[The records]
____________________

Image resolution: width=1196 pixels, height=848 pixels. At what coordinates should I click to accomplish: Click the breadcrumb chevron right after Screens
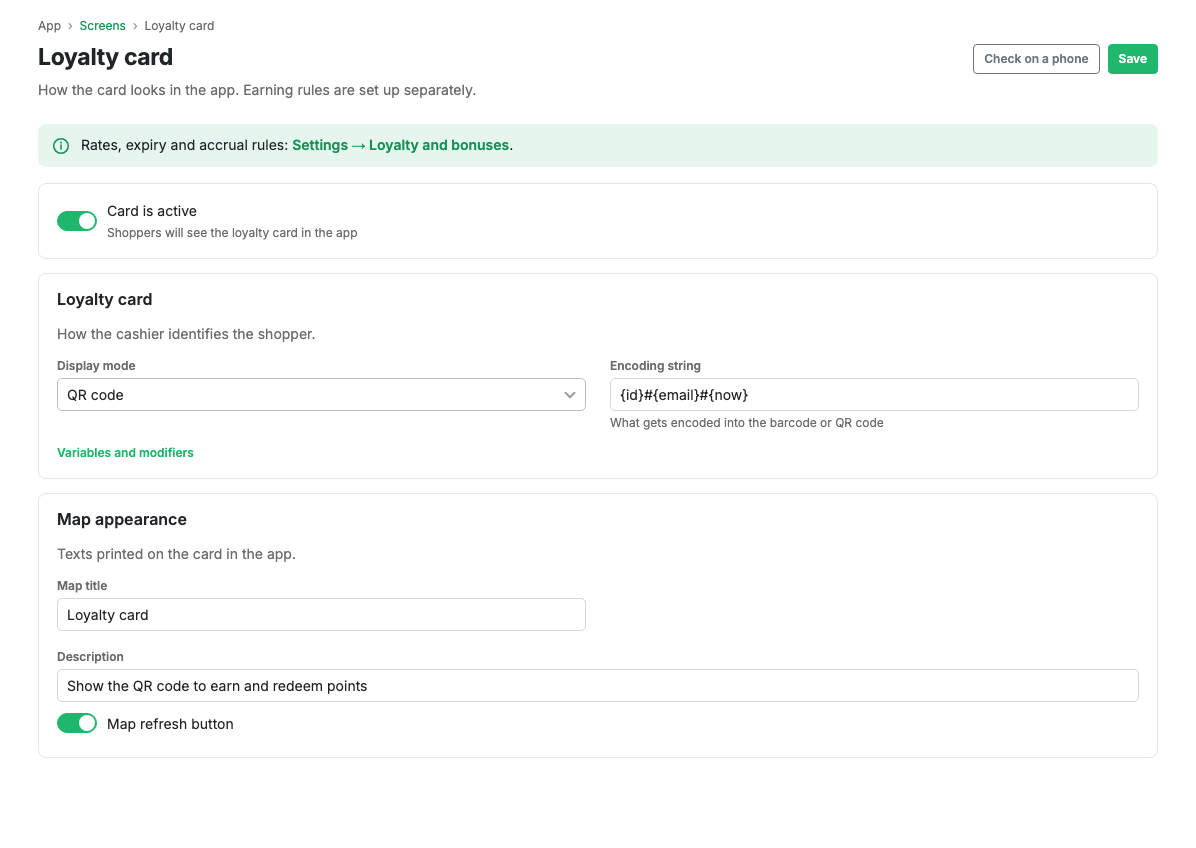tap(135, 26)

____________________

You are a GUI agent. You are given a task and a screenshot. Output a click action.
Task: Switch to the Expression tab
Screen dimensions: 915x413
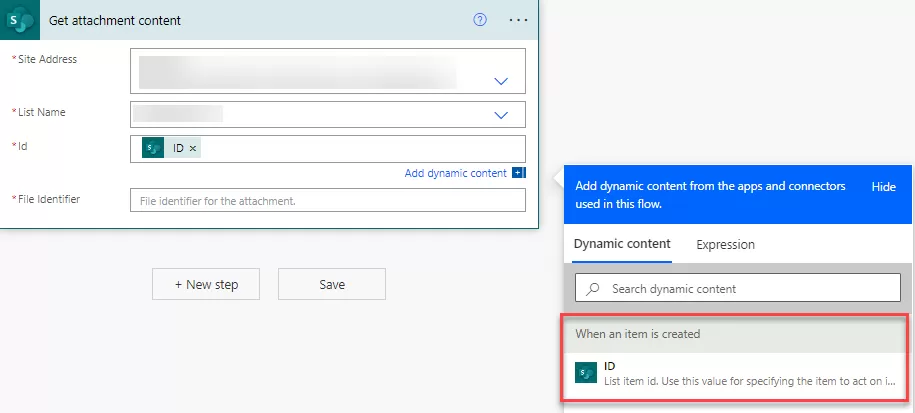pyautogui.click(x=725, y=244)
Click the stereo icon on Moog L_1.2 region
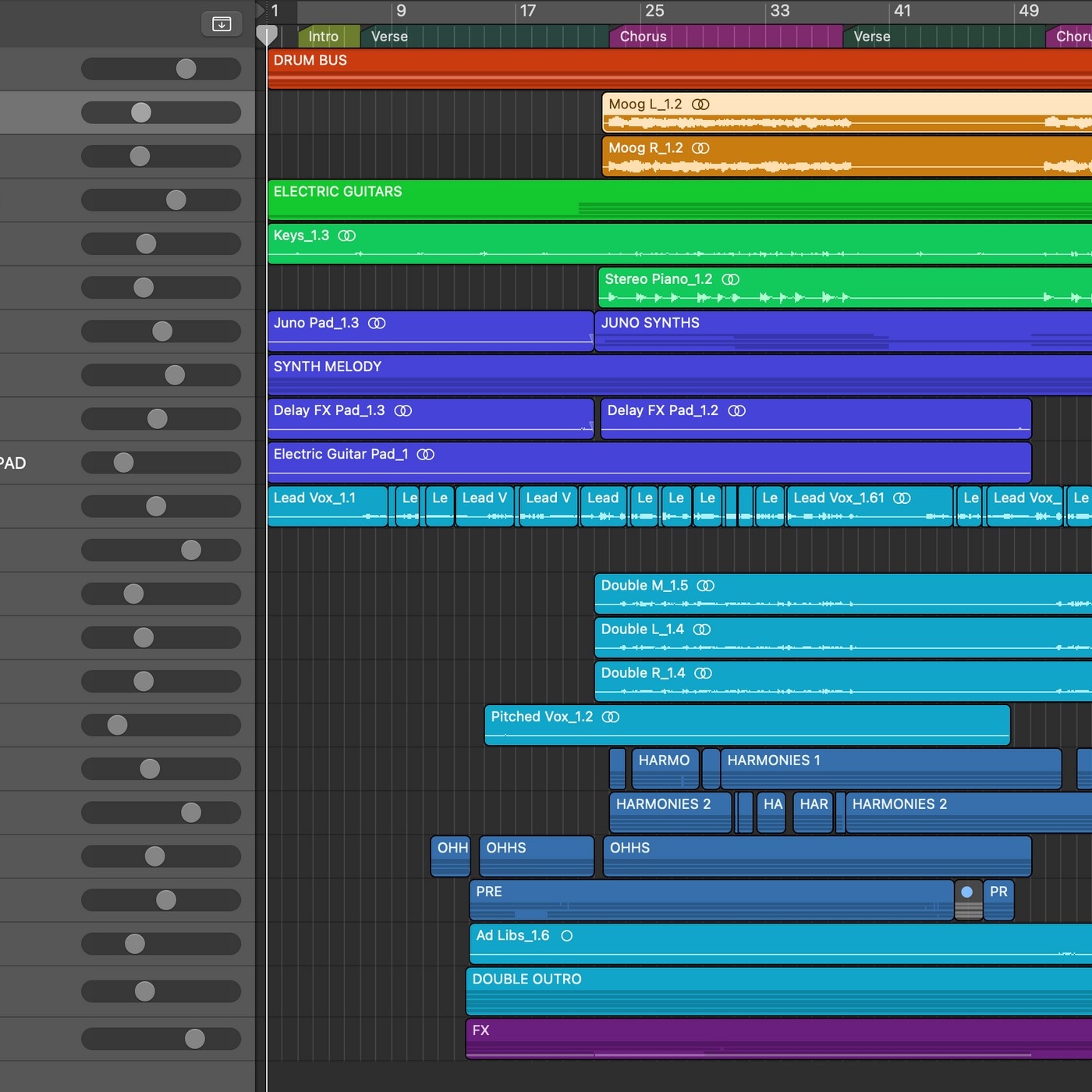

____________________

[Try it] Leaving every picture aside, reproduce exactly the lines above from the one with "Screen dimensions: 915x413" up to and including the one with "Click the stereo icon on Moog L_1.2 region", and no others.

[Response for this exercise]
Screen dimensions: 915x413
pyautogui.click(x=725, y=244)
Click the stereo icon on Moog L_1.2 region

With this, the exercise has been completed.